Rosenberg leaves troubled Fontleroy’s to help at Citizen 7

Allan Rosenberg, chef, partner and creator of Fontleroy’s in the Highlands is no longer working at the midscale Southern food restaurant.

According to Rosenberg, he left the restaurant two months ago when his business partner in Fontleroy’s, Scott Dennison, requested he come help at Citizen 7, a Norton Commons taqueria and tequila bar that has struggled with kitchen turnover since opening earlier this year. As consulting chef for Citizen 7, Rosenberg created the menu and helped open the facility.

He insisted his departure from Fontleroy’s “wasn’t a bad thing,” and added that he doesn’t “know what’s been going on there since I left. I’ve just focused my energy on Citizen 7.”Woven-sign-Font

According to sources who declined to comment on the record, Fontleroy’s is battling sagging sales and turnover problems of its own. And while Rosenberg couldn’t comment directly on the restaurant’s challenges, he allowed that the location—set back off the road at the corner of Bardstown Road and Grinstead Drive—might not be ideal for a restaurant.

“Fontleroy’s is the best, worst location there is in the area,” he said. “There’s really only one way to get into and out of the lot there, and that’s a pain in the butt.”

Opened last fall, the restaurant garnered good reviews, and all seemed well as it added breakfast service earlier this year. But Rosenberg said adding breakfast may have dampened dinner traffic, plus he wonders if Fontleroy’s dinner menu is priced too high for the area.

“I’ve been told breakfast is busy there, but I’m not sure if it took away from dinner aspect,” said Rosenberg, who authored all Fontleroy’s menus. “Maybe it became (in people’s minds) a special occasion restaurant because of the (dinner) cost.”
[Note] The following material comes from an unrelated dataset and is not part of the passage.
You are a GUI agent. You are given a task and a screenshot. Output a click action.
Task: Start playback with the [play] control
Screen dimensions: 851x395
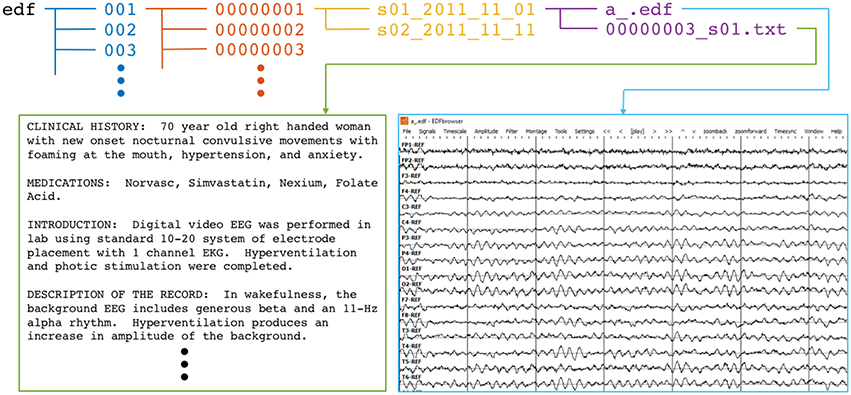pos(636,132)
A July 30 Facebook post by Fontleroy’s bartender Ashley Towning painted a picture of a restaurant facing significant problems.

“Many people have asked me what has been up with Fontleroy’s,” began Towning, whose Facebook name is Smashley Marie Towning. “At this point, everything is so messed up with management and the concept in general that I’m not really airing this to bash them or anyone, I’m sure anyone who has visited in the past 6 months or so can figure it out themselves.”

Towning’s post accused management of “not caring enough and lacking true restaurant knowledge to continue running the place properly,” and “we (the staff) have had extensive evidence pointing to the fact that the physical building space is going to be sold/rented to a new owner under our noses.”

In a private Facebook discussion with Towning, she stood by her comments, yet she remains employed at Fontleroy’s.

Asked whether Fontleroy’s closure is imminent, Rosenberg said, “(Dennison) hasn’t mentioned closing it to me, though I know it’s up for a lease renewal in November.”

Four years ago Dennison leased the building and opened an Uncle Maddio’s pizza franchise there. According to Rosenberg, when Dennison closed the fast-casual pizza concept, “he was still in the Maddio’s lease, so he just repurposed the restaurant as Fontleroy’s.” He declined to speculate on whether Dennison would renew the lease.

Dennison was not available for comment on the matter by press time.

Rosenberg also mentioned that the neighborhood around Fontleroy’s is experiencing negative changes. At the Bardstown-Grinstead corner of the Fontleroy’s lot is a TARC bus stop where homeless persons sleep on its bench and the sidewalk below it. Additionally, the Speedway C-store store directly across Grinstead is widely known among Highlands business owners and residents as a hub for drug deals.

“That whole intersection has become really sketchy,” Rosenberg said. “When I had Papalino’s Pizza down Baxter (Ave.) a few years ago, the neighborhood wasn’t like this. The Highlands is changing a lot there.”

In the coming months, Rosenberg will return to the pizza business when he opens Parlour in Jeffersonville near the end of the Big Four Bridge’s footpath. Rosenberg, whose arm bears a tattoo of a pizza slice, said he’s excited to return to the craft of pizza making.

“I’ve always liked it,” he told me recently. At one point, he was involved in two Papalino’s pizzerias, but he sold his interest in the company. Just one remains in business in the Springhurst neighborhood. “I’ve really missed not doing it.”